TASK TO CARRY OUT | Since pictures are not part of the copy, please output only the lines from the one with "Screen dimensions: 937x467" through the end of the data below, exactly as written.

DATA SECTION |
——

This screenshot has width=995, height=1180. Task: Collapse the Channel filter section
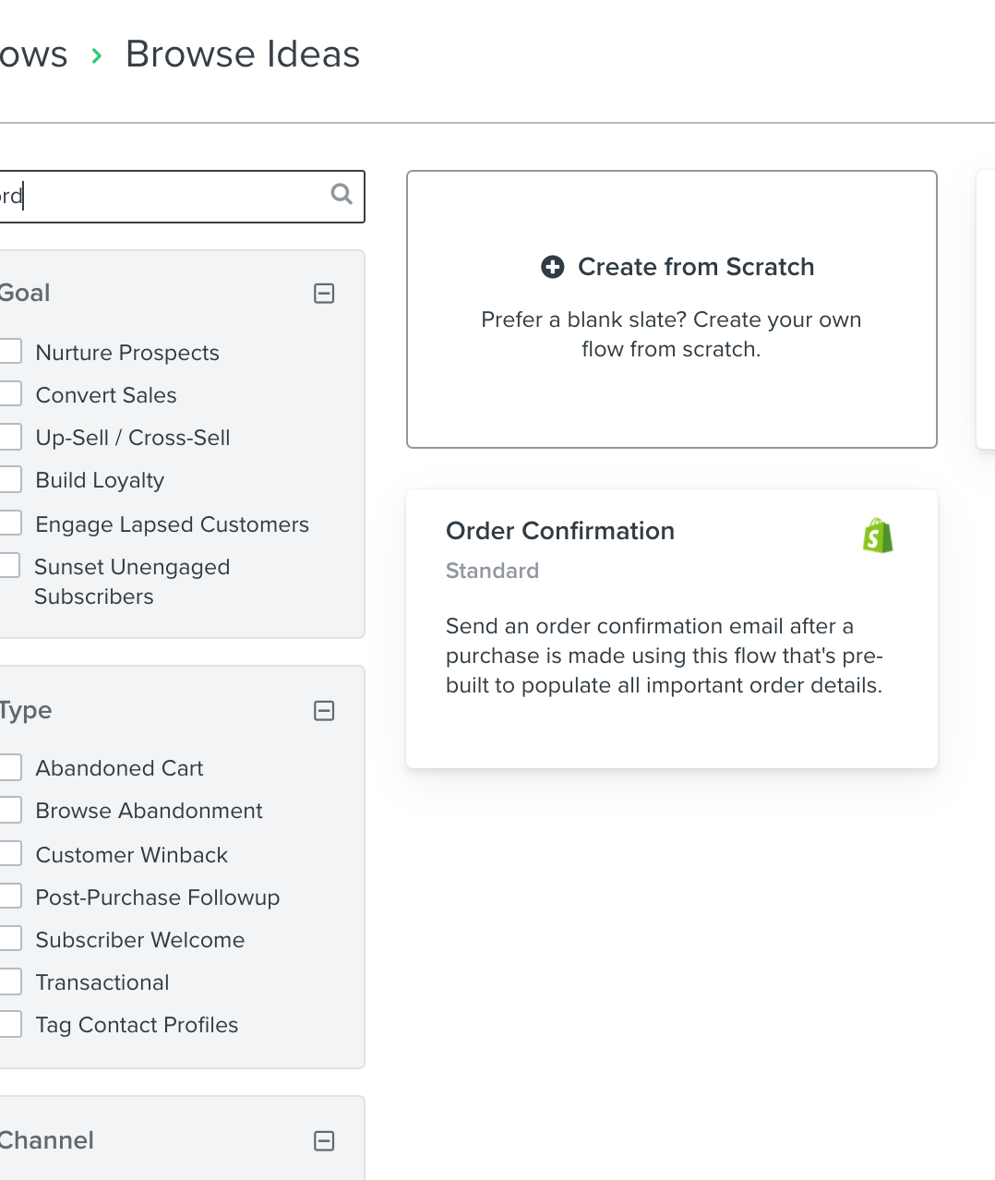click(324, 1141)
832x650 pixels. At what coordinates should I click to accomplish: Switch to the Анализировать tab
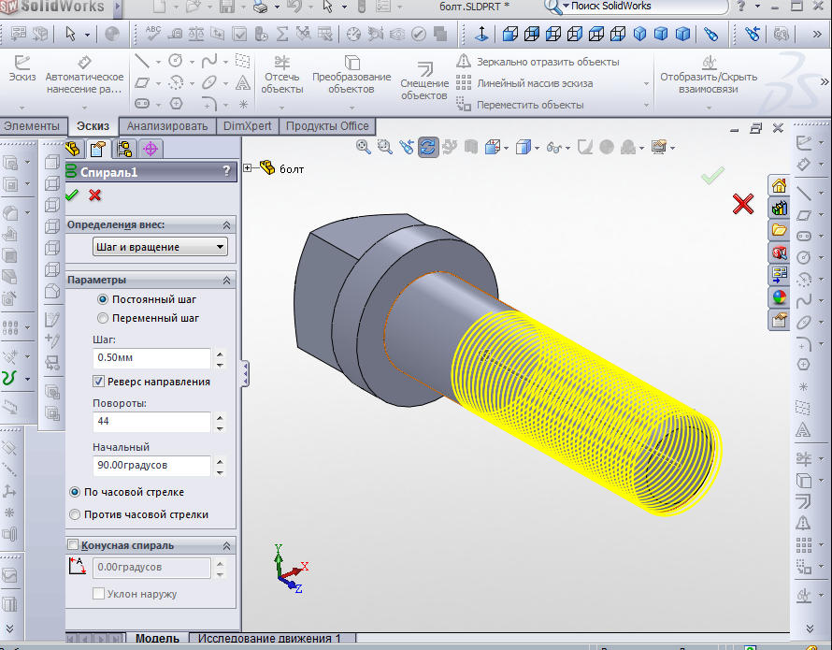[166, 126]
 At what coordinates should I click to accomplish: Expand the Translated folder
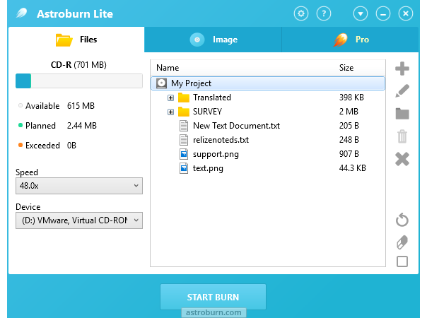170,98
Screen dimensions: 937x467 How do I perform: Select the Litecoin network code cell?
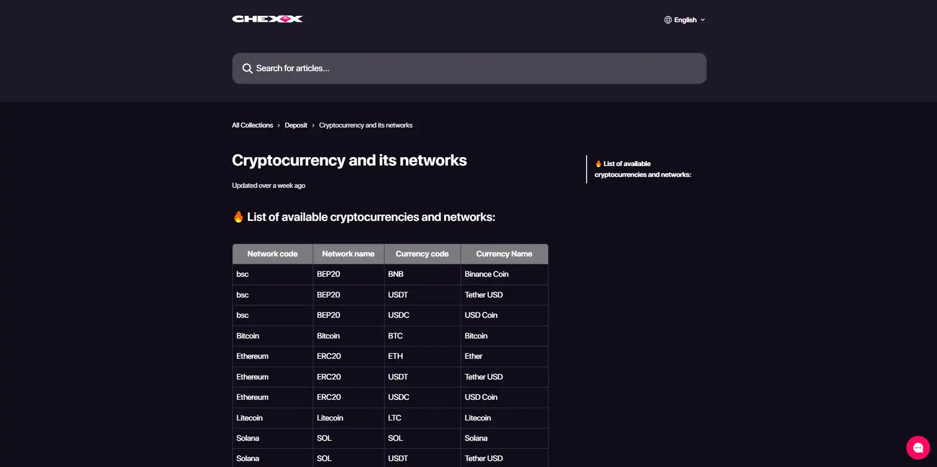click(x=272, y=418)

——

EXERCISE RESPONSE |
Screen dimensions: 937x467 How do I perform: Select the Litecoin network code cell?
click(x=272, y=418)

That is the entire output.